Recently, the Matrix Magazine got in touch with renowned economist Dr. Zubair to get his opinion on the latest economic developments in Pakistan as well as the government’s decision to opt for a loan from the IMF.
Dr. Zubair opined that the IMF can be approached only when a country is on the brink of bankruptcy and is unable to pay its international debts. Unless these requirements are met, the IMF cannot lend a loan. Addressing the unrest regarding the IMF in the country, he stated that corrective measures are always painful.
He added that the current government had fallen short of enforcing a fiscal discipline and has not negotiated according to the country’s interests.
Dr. Zubair described fiscal deficit as the root cause of the economic crisis. The government is making no attempt to reduce expenditures, he asserted.

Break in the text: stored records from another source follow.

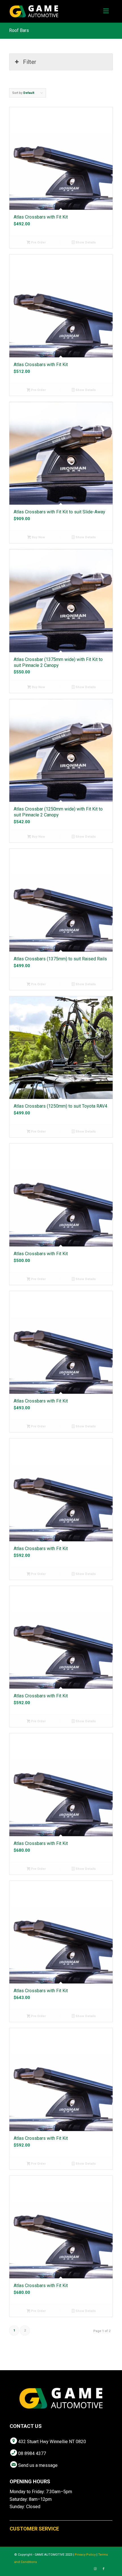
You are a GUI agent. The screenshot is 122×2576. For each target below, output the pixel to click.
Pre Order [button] (38, 242)
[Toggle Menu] (106, 11)
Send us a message (38, 2465)
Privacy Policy (85, 2554)
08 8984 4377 (32, 2453)
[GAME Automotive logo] (50, 11)
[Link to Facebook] (103, 2569)
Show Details (85, 242)
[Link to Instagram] (95, 2569)
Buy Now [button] (38, 537)
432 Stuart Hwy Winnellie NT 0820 (52, 2441)
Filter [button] (29, 62)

Moreover, he felt that the economic policies followed during Nawaz Sharif’s era have exacerbated the financial crisis.
Mentioning the figures, he emphasized that the apparent loan obtained will be $6 billion; however $3.8 billion would be deducted from that amount due to the previous loan. Therefore, in reality Pakistan would only be getting $2.2 billion over 3 years.
Talking about the FATF, he affirmed that its conditions are in the interest of Pakistan. The terrorism in Pakistan is a result of terror financing, he said. He concluded that the public pressure on the government is in order to prevent the government from deviating from its objectives.